■ **Excerpt**:
--- Start ---

The LibDems and Legitimacy

In the light of the LibDem policy on revoking article 50 (the abreaction to which I discuss here) YouGov asked people the following question:

“If a party stood on a manifesto of staying in the EU and won a majority in a general election, do you think it would or would not be legitimate for them to keep Britain in the EU?”
 
41% said that it would be legitimate.
38% said that it would not be legitimate.
 
This is remarkable.
 
Note – the question was not whether you support the policy, but whether it would be legitimate or not.
 
Legitimacy is a higher test than mere liking or disliking. You might dislike something, but to say it is illegitimate is a further step.
 
And yet 38% said it would be illegitimate.
 
Consider the same question with the specific content excised:

“If a party stood on a manifesto of X policy and won a majority in a general election, do you think it would or would not be legitimate for them to enact X policy?”

Out of context, most people would say it would always be legitimate, every single time.
 
What would the argument be that it was illegitimate in this case?  Is it that only a referendum can overturn a previous referendum?
 
If so, are those Leave voters (see above) who responded 66% to 17% that it would be illegitimate now in favour of a confirmatory referendum?
 
If so, are they going to support one before a general election?
 
If not, then they can hardly blame the LibDems for using the next best thing to promote their position.

--- End ---

Entries on where items appear:
--- Start ---

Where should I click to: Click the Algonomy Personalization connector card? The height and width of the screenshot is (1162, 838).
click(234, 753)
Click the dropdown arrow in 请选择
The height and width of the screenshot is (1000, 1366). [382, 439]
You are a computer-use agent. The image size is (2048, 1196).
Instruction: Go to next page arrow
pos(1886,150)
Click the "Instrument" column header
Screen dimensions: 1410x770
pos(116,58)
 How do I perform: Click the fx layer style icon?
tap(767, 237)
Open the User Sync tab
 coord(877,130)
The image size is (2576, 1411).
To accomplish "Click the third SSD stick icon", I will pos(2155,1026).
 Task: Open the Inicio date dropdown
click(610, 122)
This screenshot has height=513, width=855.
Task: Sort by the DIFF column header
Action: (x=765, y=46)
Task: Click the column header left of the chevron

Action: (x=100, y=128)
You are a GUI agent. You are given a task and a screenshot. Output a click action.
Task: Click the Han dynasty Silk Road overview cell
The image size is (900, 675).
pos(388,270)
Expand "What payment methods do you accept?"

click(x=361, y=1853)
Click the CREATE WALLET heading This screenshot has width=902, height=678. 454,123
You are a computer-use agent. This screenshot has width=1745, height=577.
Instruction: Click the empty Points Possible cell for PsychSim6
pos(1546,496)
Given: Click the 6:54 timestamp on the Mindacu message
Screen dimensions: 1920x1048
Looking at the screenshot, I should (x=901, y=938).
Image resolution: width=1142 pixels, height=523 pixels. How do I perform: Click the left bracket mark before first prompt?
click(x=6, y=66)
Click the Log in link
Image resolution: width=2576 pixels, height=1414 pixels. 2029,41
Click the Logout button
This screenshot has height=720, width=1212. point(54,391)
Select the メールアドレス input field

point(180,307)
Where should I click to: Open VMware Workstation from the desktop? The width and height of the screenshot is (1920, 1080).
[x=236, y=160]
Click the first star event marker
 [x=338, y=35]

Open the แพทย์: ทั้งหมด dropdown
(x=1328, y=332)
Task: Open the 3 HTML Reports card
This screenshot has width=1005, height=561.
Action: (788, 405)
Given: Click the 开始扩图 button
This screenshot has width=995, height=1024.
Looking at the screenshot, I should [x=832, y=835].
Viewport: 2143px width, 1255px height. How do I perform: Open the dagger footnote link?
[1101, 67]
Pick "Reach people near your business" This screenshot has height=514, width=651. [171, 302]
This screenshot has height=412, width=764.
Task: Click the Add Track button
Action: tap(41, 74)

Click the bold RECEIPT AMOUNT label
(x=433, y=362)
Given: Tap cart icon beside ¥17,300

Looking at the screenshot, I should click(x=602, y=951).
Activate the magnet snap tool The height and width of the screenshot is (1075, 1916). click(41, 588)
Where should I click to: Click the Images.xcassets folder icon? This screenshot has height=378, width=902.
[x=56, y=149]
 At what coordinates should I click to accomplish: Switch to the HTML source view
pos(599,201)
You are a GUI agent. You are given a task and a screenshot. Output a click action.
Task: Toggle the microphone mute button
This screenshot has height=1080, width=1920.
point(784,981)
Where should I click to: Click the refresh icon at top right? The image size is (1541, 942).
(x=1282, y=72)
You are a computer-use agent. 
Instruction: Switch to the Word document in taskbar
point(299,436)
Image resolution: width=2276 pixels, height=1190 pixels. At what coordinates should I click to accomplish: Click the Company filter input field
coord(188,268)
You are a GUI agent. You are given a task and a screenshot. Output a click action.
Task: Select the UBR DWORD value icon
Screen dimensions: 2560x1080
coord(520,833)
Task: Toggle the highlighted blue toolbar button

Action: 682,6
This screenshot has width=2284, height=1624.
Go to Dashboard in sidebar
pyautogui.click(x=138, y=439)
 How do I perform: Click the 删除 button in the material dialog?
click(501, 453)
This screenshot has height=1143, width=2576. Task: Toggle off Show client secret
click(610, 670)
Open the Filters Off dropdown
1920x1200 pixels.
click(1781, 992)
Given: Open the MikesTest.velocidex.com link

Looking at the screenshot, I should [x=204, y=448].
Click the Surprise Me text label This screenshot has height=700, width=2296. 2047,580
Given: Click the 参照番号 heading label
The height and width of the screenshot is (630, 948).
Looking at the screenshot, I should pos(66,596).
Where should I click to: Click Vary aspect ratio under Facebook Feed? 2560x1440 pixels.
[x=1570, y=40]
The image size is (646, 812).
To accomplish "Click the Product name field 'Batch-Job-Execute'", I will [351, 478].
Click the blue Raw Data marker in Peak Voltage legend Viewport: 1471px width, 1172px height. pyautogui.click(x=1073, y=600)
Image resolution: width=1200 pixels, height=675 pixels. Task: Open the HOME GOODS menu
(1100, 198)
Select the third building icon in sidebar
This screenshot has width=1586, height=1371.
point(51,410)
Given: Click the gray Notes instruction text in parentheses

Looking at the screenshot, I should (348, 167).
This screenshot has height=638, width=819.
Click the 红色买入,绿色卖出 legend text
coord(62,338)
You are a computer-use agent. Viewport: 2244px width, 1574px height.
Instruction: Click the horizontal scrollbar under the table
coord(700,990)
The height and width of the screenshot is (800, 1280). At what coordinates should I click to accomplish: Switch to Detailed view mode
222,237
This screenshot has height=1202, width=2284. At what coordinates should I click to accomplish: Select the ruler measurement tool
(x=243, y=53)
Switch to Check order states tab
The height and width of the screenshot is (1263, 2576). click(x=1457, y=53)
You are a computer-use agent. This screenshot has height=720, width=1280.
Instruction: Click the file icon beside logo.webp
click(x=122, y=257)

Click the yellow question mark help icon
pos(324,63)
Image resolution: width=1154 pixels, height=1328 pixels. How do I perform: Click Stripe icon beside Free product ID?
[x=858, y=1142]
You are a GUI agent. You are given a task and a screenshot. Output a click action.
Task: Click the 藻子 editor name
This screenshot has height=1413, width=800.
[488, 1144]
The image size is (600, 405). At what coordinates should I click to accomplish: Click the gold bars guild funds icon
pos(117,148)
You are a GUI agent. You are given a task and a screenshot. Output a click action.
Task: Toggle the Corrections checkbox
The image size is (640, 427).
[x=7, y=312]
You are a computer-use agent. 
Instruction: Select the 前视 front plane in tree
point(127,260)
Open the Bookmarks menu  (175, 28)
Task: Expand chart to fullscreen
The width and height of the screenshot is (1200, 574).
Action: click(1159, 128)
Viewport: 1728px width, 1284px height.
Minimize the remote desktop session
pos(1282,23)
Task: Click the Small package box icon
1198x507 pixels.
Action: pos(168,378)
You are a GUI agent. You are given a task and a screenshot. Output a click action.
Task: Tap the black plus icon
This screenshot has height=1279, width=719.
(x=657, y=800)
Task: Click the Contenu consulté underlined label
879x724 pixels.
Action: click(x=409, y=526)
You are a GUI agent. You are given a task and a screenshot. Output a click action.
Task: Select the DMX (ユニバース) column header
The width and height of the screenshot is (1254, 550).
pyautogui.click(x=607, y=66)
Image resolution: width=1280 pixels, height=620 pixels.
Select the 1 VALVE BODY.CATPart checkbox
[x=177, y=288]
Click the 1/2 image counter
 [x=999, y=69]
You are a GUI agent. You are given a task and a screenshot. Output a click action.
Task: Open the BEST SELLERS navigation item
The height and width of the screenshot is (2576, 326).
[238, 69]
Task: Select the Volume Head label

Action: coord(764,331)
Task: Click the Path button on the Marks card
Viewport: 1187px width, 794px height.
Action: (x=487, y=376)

--- End ---

■ **Short problem 1**:
Summarize the post on the LibDems and legitimacy in two sentences.
■ **Short problem 2**:
Copy out, word for word, the entries from the very first line down to the line containing "Action: (x=100, y=128)", with both ends included.

■ **Exercise solution 1**:
After the LibDem policy on revoking article 50, YouGov asked whether a party that won a majority on a manifesto of staying in the EU would be legitimate in keeping Britain in it, and 41% said it would be while 38% said it would not. The author finds this remarkable because legitimacy is a higher test than liking or disliking, and out of context most people would say that enacting a manifesto policy after winning a majority is always legitimate.

■ **Exercise solution 2**:
Where should I click to: Click the Algonomy Personalization connector card? The height and width of the screenshot is (1162, 838).
click(234, 753)
Click the dropdown arrow in 请选择
The height and width of the screenshot is (1000, 1366). [382, 439]
You are a computer-use agent. The image size is (2048, 1196).
Instruction: Go to next page arrow
pos(1886,150)
Click the "Instrument" column header
Screen dimensions: 1410x770
pos(116,58)
 How do I perform: Click the fx layer style icon?
tap(767, 237)
Open the User Sync tab
 coord(877,130)
The image size is (2576, 1411).
To accomplish "Click the third SSD stick icon", I will pos(2155,1026).
 Task: Open the Inicio date dropdown
click(610, 122)
This screenshot has height=513, width=855.
Task: Sort by the DIFF column header
Action: (x=765, y=46)
Task: Click the column header left of the chevron

Action: (x=100, y=128)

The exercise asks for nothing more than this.